EXERCISE SET:
a - From the essay on failure, extract the text between "When I was young, failure" and "averse to failing.", inclusive.
b - In the essay on failure, how long did the writer and the team spend developing the game prototype?
c - In the essay on failure, find the paragraph that begins "When I was young" and list every sentence in it that contains a word beginning with "fail".
-- GIVEN PASSAGE start --
When was the last time you failed? In my entire 25 years of existence, I’ve been rarely asked this question. And I wonder if anyone has asked you this before? 

The last time I failed was probably when I released a game prototype for my startup that does not seem to interest kids to learn at all. Sharing this is painful, especially when my team and I spent 1.5 years developing this prototype. Of course, there are many ways we can improve on the process. That was how we started working closely with kids as our game testers and continually improving our product. But it still does not take away the embarrassment from talking about it. It was not always like this.

When I was young, failure never seemed like a big deal. If I made a mistake, I’d brush it off. If I fell, I’ll just get back up. Other people’s opinions and judgments never crossed my mind. But I guess as I became more aware of other people’s emotions, I started getting more sensitive to failure. I held the assumption that as I grew up, I’d have to fail less. Failing seemed more acceptable for young kids. This started during University. And so I started to feel more averse to failing.

It was hard not to see other grades and compare it to ourselves. Photo by Jessica Lewis from Pexels.
-- GIVEN PASSAGE end --
-- DATA start --
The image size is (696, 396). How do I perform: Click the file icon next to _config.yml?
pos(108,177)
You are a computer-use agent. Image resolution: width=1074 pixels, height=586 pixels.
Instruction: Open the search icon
-- DATA end --
TASK-BY-TASK RESULTS:
a -
When I was young, failure never seemed like a big deal. If I made a mistake, I’d brush it off. If I fell, I’ll just get back up. Other people’s opinions and judgments never crossed my mind. But I guess as I became more aware of other people’s emotions, I started getting more sensitive to failure. I held the assumption that as I grew up, I’d have to fail less. Failing seemed more acceptable for young kids. This started during University. And so I started to feel more averse to failing.

b - 1.5 years

c -
- When I was young, failure never seemed like a big deal.
- But I guess as I became more aware of other people’s emotions, I started getting more sensitive to failure.
- I held the assumption that as I grew up, I’d have to fail less.
- Failing seemed more acceptable for young kids.
- And so I started to feel more averse to failing.